● WHAT IS NEEDED: Copy the stretch of lines from the one containing "This screenshot has width=1920, height=1080." through the one containing "Looking at the image, I should click on (69, 229).", both included, reproducing each line character for character.

== MATERIAL FOR THE TASK ==

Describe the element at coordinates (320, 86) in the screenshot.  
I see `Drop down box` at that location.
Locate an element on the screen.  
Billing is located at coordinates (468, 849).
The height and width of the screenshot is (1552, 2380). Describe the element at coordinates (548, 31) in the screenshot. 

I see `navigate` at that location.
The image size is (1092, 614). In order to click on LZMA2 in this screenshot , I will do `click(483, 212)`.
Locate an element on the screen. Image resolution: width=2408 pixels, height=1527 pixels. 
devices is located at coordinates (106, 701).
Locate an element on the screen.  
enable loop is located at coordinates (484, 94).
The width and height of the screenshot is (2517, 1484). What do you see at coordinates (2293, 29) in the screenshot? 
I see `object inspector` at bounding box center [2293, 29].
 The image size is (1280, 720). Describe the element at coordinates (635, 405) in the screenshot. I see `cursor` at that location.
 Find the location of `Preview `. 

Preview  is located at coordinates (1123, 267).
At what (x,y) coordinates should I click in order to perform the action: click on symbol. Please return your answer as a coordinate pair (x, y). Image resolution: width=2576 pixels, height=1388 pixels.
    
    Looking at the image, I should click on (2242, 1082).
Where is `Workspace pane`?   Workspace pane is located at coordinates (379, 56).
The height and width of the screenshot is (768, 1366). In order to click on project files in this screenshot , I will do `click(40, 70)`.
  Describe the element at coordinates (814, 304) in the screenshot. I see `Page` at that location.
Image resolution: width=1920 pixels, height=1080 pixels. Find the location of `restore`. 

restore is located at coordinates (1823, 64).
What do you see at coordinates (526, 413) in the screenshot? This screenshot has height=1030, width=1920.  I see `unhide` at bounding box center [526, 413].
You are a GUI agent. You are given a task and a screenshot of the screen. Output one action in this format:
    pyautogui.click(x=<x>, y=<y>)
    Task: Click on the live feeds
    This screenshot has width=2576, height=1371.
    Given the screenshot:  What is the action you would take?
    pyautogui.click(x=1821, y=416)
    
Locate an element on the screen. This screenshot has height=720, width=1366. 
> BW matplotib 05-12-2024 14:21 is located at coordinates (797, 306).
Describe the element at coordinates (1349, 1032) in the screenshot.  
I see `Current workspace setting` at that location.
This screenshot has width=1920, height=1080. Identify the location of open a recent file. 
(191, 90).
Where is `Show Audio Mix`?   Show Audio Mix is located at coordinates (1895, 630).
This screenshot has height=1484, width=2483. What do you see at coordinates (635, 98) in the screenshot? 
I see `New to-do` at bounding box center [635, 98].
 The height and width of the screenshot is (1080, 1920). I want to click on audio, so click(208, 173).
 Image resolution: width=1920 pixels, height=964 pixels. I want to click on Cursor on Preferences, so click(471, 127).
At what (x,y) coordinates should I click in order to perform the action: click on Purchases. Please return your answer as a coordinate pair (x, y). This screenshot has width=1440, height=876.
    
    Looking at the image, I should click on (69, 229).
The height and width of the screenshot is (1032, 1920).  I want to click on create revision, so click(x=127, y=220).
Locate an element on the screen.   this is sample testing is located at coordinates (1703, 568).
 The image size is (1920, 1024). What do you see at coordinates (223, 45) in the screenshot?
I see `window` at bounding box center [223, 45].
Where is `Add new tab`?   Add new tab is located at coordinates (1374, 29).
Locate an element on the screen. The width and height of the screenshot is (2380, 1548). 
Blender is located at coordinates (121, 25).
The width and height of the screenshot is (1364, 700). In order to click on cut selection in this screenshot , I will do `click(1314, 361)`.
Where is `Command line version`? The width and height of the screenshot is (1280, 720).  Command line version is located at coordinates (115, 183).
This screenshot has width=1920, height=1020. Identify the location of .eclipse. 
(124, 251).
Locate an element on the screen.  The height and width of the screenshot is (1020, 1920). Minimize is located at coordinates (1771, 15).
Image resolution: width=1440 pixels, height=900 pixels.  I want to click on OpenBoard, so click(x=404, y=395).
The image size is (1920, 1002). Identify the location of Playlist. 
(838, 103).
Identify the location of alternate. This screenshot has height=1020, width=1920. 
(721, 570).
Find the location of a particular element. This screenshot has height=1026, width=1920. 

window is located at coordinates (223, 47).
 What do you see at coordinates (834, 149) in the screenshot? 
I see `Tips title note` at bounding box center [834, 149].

===

● RESULT OF THIS TASK:
This screenshot has width=1920, height=1080. Identify the location of open a recent file. 
(191, 90).
Where is `Show Audio Mix`?   Show Audio Mix is located at coordinates (1895, 630).
This screenshot has height=1484, width=2483. What do you see at coordinates (635, 98) in the screenshot? 
I see `New to-do` at bounding box center [635, 98].
 The height and width of the screenshot is (1080, 1920). I want to click on audio, so click(208, 173).
 Image resolution: width=1920 pixels, height=964 pixels. I want to click on Cursor on Preferences, so click(471, 127).
At what (x,y) coordinates should I click in order to perform the action: click on Purchases. Please return your answer as a coordinate pair (x, y). This screenshot has width=1440, height=876.
    
    Looking at the image, I should click on (69, 229).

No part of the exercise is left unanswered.